Under what circumstances is Del Taco required to fairly compensate a franchisee upon non-renewal?
Del_Taco Franchise · 2025 FDDAnswer from 2025 FDD Document
- (d) A provision that permits a franchisor to refuse to renew a franchise without fairly compensating the franchisee by repurchase or other means for the fair market value at the time of expiration of the franchisee's inventory, supplies, equipment, fixtures, and furnishings.
Personalized materials which have no value to the franchisor and inventory, supplies, equipment, fixtures, and furnishings not reasonably required in the conduct of the franchise business are not subject to compensation.
This subsection applies only if: (i) the term of the franchise is less than 5 years, and (ii) the franchisee is prohibited by the franchise or other agreement from continuing to conduct substantially the same business under another trademark, service mark, trade name, logotype, advertising, or other commercial symbol in the same area subsequent to the expiration of the franchise or the franchisee does not receive at least 6 months advance notice of franchisor's intent not to renew the franchise.
Source: Item 17 — RENEWAL, TERMINATION, TRANSFER AND DISPUTE RESOLUTION (FDD pages 42–46)
What This Means (2025 FDD)
According to the 2025 Del Taco Franchise Disclosure Document, Del Taco may be required to compensate a franchisee upon non-renewal under specific conditions outlined within the Virginia Retail Franchising Act. This compensation is mandated if (i) the franchise term is less than 5 years, and (ii) the franchisee is restricted from operating a similar business in the same area under a different brand after the franchise expires, or if the franchisee does not receive at least 6 months' advance notice that Del Taco will not renew the franchise agreement.

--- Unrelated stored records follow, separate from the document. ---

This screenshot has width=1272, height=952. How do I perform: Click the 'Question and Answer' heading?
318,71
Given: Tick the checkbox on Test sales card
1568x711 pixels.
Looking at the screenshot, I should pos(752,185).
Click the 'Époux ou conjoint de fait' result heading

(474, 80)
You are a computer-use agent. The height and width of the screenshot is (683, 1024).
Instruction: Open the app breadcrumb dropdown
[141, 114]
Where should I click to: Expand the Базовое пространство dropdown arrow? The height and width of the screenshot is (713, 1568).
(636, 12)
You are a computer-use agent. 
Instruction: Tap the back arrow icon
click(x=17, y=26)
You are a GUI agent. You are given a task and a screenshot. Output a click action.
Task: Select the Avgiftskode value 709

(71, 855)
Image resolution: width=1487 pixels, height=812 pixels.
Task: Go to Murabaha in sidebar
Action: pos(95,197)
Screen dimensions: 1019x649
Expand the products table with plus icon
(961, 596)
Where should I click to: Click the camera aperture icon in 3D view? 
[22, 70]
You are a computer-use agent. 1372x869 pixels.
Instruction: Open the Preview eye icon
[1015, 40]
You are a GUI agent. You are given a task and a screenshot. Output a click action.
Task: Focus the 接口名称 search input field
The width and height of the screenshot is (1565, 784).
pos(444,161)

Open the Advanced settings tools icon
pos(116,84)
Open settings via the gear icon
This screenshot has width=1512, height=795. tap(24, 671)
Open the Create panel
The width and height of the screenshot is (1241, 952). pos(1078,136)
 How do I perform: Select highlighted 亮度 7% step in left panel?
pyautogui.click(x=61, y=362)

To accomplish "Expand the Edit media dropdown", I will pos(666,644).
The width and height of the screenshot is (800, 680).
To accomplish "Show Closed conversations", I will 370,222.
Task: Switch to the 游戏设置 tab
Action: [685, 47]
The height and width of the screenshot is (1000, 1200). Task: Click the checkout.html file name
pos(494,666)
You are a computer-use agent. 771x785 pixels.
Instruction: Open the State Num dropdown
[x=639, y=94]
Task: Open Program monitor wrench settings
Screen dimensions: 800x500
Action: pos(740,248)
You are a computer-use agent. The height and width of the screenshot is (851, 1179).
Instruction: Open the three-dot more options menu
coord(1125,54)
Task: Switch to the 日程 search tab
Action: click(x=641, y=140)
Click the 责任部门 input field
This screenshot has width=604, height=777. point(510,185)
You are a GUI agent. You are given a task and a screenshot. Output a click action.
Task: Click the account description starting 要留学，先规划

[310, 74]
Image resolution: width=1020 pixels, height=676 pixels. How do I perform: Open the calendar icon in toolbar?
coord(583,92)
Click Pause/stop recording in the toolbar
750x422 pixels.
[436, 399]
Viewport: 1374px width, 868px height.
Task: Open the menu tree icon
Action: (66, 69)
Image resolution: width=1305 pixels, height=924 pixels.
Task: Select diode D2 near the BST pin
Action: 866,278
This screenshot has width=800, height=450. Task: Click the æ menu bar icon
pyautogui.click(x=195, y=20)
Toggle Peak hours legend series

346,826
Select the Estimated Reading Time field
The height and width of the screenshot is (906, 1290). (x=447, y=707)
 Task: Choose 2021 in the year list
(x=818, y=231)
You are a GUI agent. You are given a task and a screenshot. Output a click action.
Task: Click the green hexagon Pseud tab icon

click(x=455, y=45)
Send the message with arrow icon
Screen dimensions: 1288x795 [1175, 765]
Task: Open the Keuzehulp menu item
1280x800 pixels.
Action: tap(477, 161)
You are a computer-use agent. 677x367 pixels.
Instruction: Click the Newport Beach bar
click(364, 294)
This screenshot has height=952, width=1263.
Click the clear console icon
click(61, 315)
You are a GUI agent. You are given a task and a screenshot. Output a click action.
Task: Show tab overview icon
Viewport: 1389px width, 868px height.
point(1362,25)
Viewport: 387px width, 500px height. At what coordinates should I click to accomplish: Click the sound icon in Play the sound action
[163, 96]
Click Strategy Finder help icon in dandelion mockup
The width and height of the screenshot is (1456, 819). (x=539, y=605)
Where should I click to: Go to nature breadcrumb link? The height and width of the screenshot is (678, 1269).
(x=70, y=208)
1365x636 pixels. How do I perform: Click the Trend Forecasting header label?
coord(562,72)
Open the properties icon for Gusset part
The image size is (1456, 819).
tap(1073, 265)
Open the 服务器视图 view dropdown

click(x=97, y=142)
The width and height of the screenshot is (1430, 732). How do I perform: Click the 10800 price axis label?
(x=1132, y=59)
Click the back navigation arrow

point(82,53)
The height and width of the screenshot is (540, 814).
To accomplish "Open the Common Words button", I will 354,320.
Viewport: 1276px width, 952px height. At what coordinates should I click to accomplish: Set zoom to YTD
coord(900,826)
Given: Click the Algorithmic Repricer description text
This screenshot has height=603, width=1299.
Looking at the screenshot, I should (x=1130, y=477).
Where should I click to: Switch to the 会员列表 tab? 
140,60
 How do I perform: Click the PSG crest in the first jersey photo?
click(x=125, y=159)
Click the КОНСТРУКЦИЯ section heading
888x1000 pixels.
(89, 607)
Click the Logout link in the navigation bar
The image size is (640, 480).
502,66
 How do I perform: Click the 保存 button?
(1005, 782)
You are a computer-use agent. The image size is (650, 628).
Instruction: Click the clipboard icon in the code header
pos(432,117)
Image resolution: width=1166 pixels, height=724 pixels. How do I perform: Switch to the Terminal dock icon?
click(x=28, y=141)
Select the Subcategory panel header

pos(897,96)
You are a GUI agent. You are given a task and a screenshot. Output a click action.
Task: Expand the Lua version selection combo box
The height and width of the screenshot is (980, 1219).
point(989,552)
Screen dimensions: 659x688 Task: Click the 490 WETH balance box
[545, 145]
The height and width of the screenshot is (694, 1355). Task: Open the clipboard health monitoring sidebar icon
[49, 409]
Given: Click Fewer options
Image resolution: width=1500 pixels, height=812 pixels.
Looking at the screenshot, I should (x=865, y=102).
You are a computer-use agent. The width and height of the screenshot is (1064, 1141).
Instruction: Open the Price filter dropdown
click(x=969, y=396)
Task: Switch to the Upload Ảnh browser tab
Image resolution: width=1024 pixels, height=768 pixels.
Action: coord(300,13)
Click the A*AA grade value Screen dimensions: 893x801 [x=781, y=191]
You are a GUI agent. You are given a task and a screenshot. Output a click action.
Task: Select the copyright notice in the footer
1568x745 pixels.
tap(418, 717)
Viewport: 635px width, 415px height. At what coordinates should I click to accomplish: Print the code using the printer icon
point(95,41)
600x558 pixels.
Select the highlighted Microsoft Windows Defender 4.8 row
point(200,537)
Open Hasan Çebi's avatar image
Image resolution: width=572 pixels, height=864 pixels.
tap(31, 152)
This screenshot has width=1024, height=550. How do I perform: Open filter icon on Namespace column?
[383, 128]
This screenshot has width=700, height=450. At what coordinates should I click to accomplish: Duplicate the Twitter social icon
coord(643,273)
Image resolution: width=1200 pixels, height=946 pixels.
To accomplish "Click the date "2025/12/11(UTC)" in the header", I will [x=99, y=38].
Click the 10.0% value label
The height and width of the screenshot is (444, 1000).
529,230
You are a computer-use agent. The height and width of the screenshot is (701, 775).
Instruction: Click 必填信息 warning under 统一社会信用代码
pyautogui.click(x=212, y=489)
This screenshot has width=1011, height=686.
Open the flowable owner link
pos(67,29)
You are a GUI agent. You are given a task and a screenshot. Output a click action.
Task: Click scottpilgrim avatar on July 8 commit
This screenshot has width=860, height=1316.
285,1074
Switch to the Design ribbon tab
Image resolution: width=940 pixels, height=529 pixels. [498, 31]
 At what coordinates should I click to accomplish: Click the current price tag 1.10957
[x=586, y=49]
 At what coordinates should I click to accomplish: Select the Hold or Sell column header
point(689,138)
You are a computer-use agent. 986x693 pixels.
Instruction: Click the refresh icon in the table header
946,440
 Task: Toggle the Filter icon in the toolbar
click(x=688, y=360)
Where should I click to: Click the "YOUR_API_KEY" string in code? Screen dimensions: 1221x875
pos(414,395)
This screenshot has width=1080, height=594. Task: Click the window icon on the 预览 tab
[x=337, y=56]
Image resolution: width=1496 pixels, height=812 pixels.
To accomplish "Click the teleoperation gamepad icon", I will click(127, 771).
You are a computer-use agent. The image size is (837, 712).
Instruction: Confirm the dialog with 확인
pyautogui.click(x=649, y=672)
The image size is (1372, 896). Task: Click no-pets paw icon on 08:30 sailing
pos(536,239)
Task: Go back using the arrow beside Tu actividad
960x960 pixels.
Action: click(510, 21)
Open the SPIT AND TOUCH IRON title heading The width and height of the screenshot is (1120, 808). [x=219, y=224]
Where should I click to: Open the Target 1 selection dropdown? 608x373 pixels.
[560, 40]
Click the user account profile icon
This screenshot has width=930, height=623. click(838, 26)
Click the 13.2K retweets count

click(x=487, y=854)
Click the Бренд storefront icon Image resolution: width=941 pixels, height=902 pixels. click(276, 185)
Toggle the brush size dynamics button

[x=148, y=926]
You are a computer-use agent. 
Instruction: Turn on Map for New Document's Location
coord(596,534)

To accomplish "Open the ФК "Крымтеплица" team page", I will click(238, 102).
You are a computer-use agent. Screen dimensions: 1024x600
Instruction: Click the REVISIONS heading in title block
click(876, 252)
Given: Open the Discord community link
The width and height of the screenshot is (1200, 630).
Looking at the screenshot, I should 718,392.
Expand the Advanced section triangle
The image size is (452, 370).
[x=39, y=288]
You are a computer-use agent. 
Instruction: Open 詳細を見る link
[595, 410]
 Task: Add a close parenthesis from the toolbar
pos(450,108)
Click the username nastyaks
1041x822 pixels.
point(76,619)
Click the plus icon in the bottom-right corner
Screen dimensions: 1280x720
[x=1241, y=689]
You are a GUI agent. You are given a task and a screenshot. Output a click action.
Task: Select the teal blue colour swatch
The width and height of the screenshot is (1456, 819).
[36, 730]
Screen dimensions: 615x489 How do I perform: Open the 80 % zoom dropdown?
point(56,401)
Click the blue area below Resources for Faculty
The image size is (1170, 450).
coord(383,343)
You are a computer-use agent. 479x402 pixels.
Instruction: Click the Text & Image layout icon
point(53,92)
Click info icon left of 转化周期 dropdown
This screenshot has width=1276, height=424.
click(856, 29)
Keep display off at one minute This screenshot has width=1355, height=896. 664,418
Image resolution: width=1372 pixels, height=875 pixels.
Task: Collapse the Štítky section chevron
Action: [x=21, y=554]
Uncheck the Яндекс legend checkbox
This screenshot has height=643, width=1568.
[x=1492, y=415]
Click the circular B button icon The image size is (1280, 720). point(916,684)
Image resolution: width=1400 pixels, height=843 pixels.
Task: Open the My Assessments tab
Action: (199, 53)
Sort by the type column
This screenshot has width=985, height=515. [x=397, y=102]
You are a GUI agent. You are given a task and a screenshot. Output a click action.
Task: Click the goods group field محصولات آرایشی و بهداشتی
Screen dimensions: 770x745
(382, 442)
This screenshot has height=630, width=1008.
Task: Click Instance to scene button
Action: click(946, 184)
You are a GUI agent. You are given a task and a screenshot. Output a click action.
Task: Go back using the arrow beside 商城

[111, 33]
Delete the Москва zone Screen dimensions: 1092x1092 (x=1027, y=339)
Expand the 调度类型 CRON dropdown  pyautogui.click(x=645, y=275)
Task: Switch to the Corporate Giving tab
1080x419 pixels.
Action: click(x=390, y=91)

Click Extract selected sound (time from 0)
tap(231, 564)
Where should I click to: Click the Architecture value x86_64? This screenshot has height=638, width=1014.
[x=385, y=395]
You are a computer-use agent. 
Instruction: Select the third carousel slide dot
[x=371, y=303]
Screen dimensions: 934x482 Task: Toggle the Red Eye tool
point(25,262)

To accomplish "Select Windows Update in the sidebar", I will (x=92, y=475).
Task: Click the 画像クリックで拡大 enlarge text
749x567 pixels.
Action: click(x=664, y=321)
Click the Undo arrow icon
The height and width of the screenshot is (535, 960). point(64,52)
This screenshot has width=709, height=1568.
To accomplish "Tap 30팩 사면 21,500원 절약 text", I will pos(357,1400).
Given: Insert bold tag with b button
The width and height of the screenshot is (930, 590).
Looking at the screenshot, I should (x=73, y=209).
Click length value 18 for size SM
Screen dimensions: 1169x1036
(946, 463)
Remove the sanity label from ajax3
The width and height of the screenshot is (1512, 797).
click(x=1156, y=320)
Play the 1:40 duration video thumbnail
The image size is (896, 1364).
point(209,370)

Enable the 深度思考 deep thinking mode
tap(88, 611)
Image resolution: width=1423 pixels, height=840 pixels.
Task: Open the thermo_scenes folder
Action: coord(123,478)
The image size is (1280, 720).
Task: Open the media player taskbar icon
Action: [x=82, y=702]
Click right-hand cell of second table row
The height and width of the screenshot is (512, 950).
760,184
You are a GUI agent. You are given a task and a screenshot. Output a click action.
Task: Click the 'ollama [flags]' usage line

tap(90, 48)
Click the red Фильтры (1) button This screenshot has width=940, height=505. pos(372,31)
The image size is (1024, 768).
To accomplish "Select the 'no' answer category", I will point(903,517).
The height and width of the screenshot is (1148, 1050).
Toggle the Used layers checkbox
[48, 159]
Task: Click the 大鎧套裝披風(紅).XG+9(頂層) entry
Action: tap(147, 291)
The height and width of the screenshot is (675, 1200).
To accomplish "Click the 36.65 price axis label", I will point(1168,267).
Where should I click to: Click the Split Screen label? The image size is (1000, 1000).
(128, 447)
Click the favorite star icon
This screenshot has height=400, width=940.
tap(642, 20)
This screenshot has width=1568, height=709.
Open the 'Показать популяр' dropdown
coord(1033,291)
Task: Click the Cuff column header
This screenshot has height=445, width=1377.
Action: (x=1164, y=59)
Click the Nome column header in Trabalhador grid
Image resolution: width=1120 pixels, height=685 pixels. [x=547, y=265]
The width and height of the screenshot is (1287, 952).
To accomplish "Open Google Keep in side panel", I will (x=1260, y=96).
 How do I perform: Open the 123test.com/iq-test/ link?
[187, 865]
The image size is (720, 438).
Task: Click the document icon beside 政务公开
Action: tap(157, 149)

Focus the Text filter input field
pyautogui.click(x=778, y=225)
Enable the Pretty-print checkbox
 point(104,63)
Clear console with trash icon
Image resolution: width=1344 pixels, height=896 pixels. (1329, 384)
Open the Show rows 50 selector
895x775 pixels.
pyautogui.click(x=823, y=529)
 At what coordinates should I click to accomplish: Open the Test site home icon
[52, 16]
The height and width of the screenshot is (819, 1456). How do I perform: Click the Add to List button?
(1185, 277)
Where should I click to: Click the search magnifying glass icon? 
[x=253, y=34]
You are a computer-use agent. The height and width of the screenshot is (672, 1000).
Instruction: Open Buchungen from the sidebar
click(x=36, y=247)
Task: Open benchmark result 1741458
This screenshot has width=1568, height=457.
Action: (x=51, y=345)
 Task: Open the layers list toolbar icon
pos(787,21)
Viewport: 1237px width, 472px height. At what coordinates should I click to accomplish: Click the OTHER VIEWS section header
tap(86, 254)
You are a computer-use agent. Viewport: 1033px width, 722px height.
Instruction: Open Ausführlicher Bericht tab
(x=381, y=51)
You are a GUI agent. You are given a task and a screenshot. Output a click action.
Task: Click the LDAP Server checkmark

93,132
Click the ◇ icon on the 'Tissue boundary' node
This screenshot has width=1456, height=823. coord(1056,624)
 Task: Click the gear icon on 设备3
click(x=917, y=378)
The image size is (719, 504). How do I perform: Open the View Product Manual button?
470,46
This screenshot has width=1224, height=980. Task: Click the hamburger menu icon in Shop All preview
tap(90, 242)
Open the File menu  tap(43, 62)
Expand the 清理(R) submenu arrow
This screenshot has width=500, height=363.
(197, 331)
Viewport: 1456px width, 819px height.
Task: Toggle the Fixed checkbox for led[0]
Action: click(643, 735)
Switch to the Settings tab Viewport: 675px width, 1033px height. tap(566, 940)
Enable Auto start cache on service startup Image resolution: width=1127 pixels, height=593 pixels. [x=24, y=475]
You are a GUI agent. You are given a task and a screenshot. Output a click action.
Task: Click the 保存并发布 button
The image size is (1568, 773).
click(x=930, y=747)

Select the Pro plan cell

If these conditions are met, Del Taco must fairly compensate the franchisee for the fair market value of their inventory, supplies, equipment, fixtures, and furnishings at the time of expiration. However, this compensation does not extend to personalized materials that hold no value for Del Taco, or to inventory, supplies, equipment, fixtures, and furnishings that are not reasonably required for operating the franchise business.
This provision aims to protect franchisees who have invested in their Del Taco business and face limitations on their ability to continue operating a similar business after the franchise term ends. By requiring fair compensation, the law mitigates potential financial losses for franchisees in these specific circumstances. Prospective franchisees should carefully review the terms of the franchise agreement and understand the conditions under which compensation for non-renewal is applicable, particularly if they anticipate a shorter franchise term or restrictions on future business activities.